A new WorkerConfigurationField.as_serializer_field() method returns a DRF field that could be used to validate a value for this WorkerConfigurationField.

  • When called on a group field, which is only an abstract field that does not have a direct representation in a configuration, it must cause an error.

  • Otherwise, it should use an appropriate field class and set its parameters to match the WorkerConfigurationField's:

    • default is set exactly as our model's default, but only when it is not None, because DRF treats a missing default and a default of None differently.
    • required is set to our model's required.
    • allow_null should be the opposite of required, because null is always an acceptable value for an optional field and RetrieveWorkerRunConfiguration actually adds null on its own.
    • choices must be set on enum fields and no others.
    • read_only is the opposite of editable.

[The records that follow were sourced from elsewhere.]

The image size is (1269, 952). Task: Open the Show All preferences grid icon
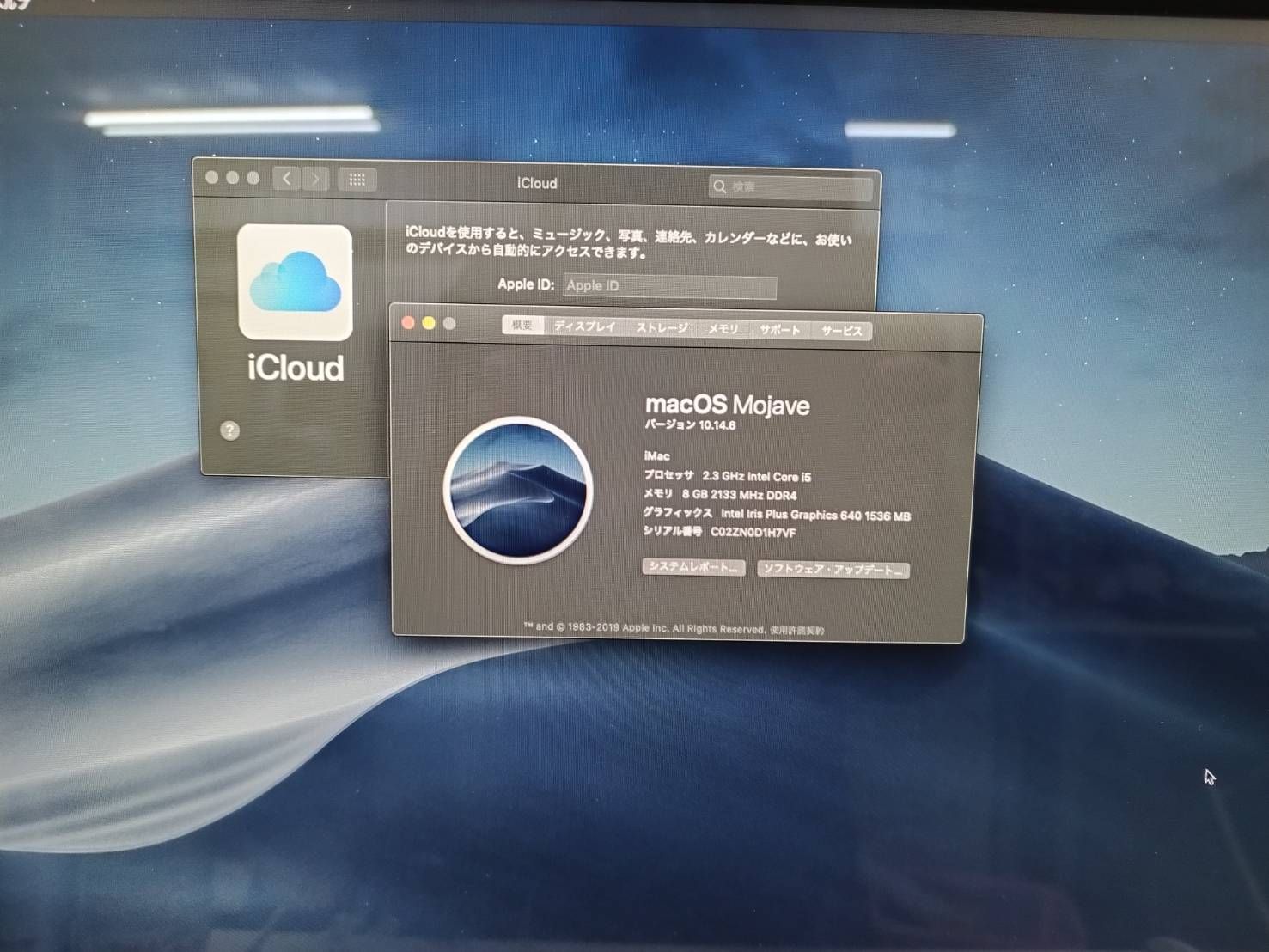tap(358, 180)
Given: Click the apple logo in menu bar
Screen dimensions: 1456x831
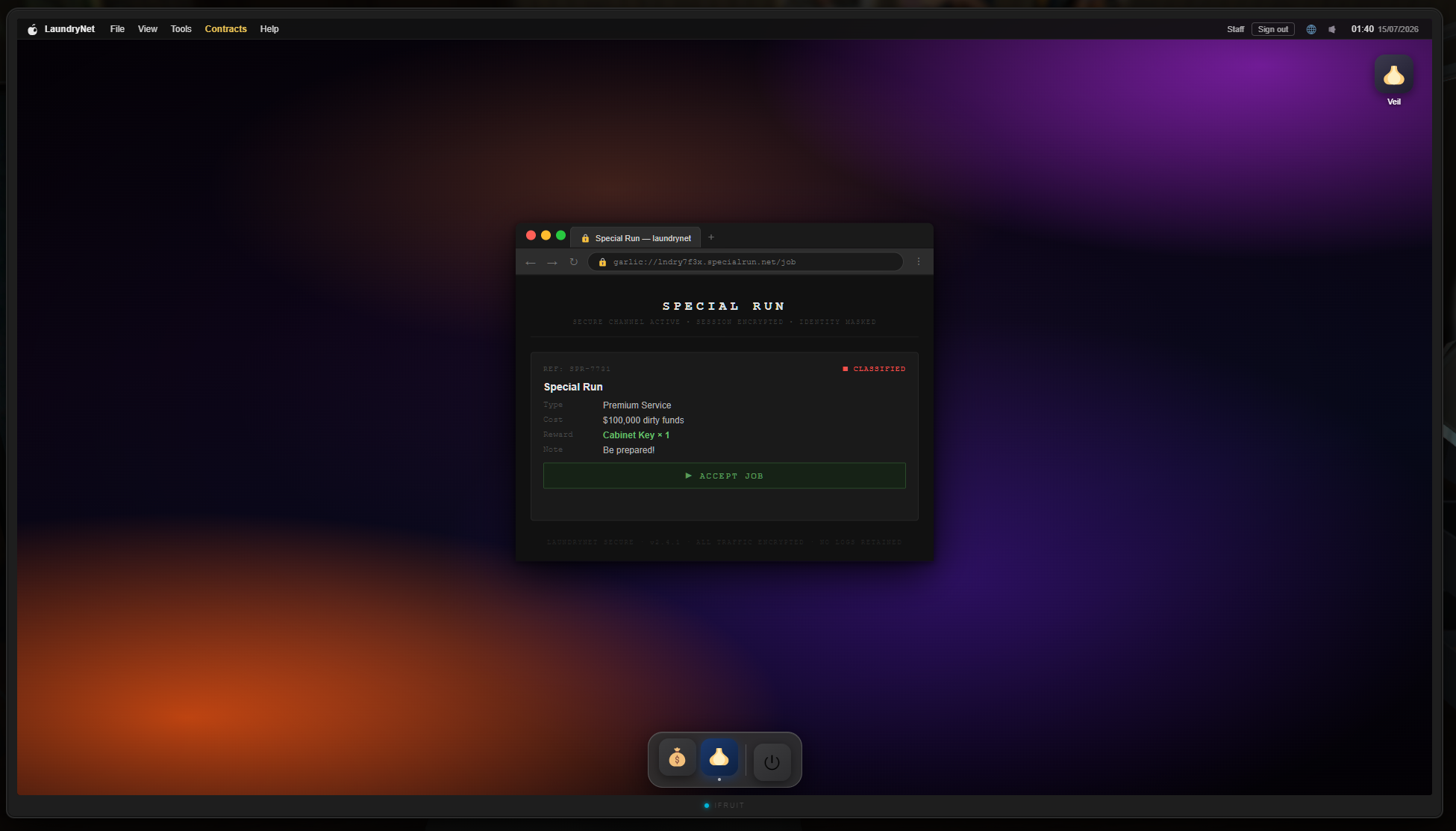Looking at the screenshot, I should [32, 29].
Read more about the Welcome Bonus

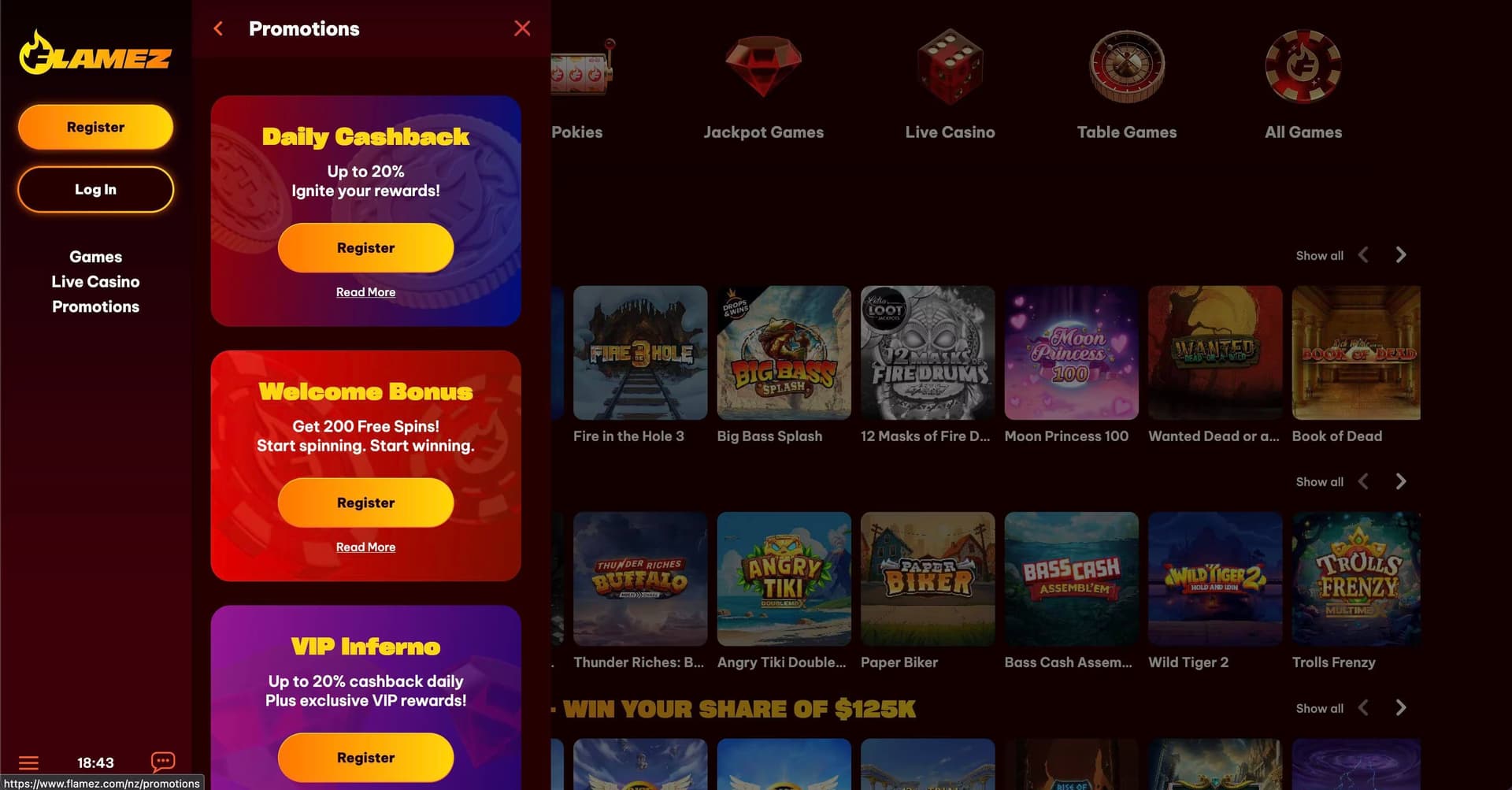tap(365, 547)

This will cause any non-editable field to be ignored during validation. Skipping those fields entirely would prevent us from distinguishing non-editable fields from unexpected dict keys, for which we do want errors instead, so we still need those fields defined.

    For fields with many set to True, the parameters need to be set differently, by first creating a child field with the type of an invidiual field. This child field only has choices and no other parameter set, because the rest applies to the whole list and not to individual list items. A ListField(child=child, …) should then be returned, to which allow_null, default and required with the same rules as above.

The various RelatedField classes provided by DRF must not be used in this method. Those would cause one SQL query per field. We will instead validate related data in bulk separately.

For dict fields, a custom DictField subclass can be used to always validate each child as being a CharField, because we only allow dicts of strings. For float fields, a FloatField subclass can be used to define an additional validation step to ensure floating-point values are not infinity or NaN using math.isfinite.

A new WorkerVersion.get_configuration_serializer() method constructs a Serializer by calling WorkerConfigurationField.as_serializer_field for all of the fields for this WorkerVersion:

  • When modern_configuration is not set, an error occurs.
  • When there are zero WorkerConfigurationFields on this worker version, an empty serializer with no fields set should be returned.
  • Group fields should be ignored, since they are not in the actual configuration payload.
  • Fields with a parent should have the parent key prepended to their key, so a thing field within a group parent should be named group.field in the resulting serializer.

A new WorkerVersion.validate_configuration(configuration: dict, corpus: Corpus) -> None validates a WorkerConfiguration's configuration against a WorkerVersion's fields, and raises a ValidationError if anything goes wrong. It must validate using the serializer of get_configuration_serializer(), but it also needs to perform custom validation that the serializer cannot do on its own:

  • When there are any element_type fields, fetch all types on the corpus in one query, then verify that the specified type slugs exist for each field.
  • When there are any model fields, verify in one query that all the model IDs exist among the models readable to the user, and return errors for the specific models that don't exist.
  • When there are any secret fields, verify in one query that all the secret names exist among the secrets readable to the user, and return errors for the specific secrets that don't exist.
  • When there are any worker_version fields, verify in one query that all the worker version IDs exist among the workers executable by the user, and return errors for the specific worker versions that don't exist.
  • Check that the user did not define any non-existent configuration keys, those that are not in the serializer.fields dict (thus are not WorkerConfigurationFields).

All errors from both the serializer and the additional validation of this method should be combined before raising a ValidationError, so that a single explicit and detailed error report can be sent back to be shown in the frontend, or used for troubleshooting by advanced users in the API.

The WorkerConfigurationListSerializer.validate method should be updated to call validate_configuration when an initial_worker_version_id and initial_corpus_id are set.

Unit tests will need to cover many cases, but some can likely be regrouped in the same test to simplify by defining multiple fields at once. The cases should include:

  • Every field type;
  • The various options on fields that can change how the DRF fields are defined;
  • A non-modern version;
  • A version with zero fields;
  • A configuration without the field types that cause extra queries like element_type;
  • A configuration with multiple fields of the same type that would cause extra queries, to check that they only cause one extra query per type;
  • Non-existent keys.